Notice, by the way, the amounts of curvature in directions that are 180 degrees different from each other will always be equal to each other, inherently. If you think about it for a minute, you can see that this is a logical necessity. On the other hand, it will probably NOT seem like a logical necessity that the maximum and minimum curvatures are always 90 degrees apart. They are however; and it is a logical necessity. Later we will find that directional amounts of tension, and certain other variables, including proportional amounts of stretching and compression, always have their maximum and minimum values exactly perpendicular to each other. Even stranger than that, there are certain equations with which one could predict the amounts of curvature in all the intermediate directions, given the maximum and minimum amounts; and the exact same equations apply to these angular variations of stress, curvature, and some other variables. You don't need to know these equations, however; but it is interesting that they should be exactly the same for what might seem to be completely different kinds of quantitative variables. As we will learn, curvature and stress ("tension") are second order symmetrical tensor variables; all variables that belong to this category vary with direction according to the same set of rules, of which the only one we will learn is that they have their maxima and minimal in exactly perpendicular variables. There are other kinds of tensor variables, they obey somewhat different rules of variation with direction. The higher the order, the more independent the variation with direction.

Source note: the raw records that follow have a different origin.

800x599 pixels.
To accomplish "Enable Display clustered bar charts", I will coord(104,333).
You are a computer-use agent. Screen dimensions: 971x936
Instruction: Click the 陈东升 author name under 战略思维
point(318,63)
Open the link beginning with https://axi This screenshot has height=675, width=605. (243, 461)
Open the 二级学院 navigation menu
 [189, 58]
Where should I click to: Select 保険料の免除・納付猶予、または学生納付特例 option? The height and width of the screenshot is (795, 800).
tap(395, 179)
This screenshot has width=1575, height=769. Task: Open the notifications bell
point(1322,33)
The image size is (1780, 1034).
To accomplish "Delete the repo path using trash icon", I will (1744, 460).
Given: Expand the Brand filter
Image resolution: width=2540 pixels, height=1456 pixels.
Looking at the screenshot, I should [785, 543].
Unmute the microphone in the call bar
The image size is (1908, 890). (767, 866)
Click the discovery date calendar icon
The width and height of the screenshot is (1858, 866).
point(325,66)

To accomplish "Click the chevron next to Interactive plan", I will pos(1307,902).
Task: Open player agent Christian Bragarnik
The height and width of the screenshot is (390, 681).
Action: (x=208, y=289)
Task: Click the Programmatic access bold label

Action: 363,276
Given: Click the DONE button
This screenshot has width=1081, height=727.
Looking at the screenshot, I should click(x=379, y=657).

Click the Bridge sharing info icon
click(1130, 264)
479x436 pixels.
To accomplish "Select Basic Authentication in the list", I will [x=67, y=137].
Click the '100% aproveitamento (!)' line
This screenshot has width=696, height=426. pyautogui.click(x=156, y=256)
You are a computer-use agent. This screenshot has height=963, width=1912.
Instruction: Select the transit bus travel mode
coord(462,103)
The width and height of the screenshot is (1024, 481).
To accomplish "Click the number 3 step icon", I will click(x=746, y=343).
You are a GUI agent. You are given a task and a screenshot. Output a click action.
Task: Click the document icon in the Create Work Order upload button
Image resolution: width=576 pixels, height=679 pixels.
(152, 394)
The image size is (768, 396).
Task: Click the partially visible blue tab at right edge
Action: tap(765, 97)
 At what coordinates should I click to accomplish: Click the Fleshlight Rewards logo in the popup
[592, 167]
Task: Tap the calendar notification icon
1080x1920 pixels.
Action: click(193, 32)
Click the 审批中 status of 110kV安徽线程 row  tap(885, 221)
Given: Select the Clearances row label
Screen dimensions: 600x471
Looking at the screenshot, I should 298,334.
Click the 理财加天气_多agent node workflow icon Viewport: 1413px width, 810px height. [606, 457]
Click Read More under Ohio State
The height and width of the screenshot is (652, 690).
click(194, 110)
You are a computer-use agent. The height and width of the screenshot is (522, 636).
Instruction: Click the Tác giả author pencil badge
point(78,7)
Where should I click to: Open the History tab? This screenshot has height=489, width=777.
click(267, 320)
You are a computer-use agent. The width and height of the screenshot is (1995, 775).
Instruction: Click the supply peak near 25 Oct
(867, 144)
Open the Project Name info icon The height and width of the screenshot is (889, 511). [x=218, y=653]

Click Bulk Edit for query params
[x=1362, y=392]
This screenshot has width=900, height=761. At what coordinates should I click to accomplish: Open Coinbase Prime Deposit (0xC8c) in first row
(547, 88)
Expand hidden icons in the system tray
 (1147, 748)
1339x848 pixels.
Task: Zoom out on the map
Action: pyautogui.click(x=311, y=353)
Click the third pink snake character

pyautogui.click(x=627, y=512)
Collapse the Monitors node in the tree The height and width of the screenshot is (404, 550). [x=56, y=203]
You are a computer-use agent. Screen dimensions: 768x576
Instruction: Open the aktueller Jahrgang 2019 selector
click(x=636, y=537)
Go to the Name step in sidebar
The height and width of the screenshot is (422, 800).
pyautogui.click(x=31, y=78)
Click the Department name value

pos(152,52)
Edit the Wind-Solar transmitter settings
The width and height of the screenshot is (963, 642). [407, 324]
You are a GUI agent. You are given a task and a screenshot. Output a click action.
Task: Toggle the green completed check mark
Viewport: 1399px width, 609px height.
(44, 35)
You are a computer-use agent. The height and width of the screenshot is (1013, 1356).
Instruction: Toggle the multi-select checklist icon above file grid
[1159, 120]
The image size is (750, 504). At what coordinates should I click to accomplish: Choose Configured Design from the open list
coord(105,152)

Please do not memorize the equation shown below, but this is the equation for calculating intermediate directional values of second order tensor variables. A pair of examples are also shown, in which the amounts of the variable in each intermediate direction are shown as a radial graph.
Notice that when the minimum value is less than zero, then there will be 4 intermediate directions in which the amount of tension (or curvature, or whatever the variable is) will be exactly zero in those four directions.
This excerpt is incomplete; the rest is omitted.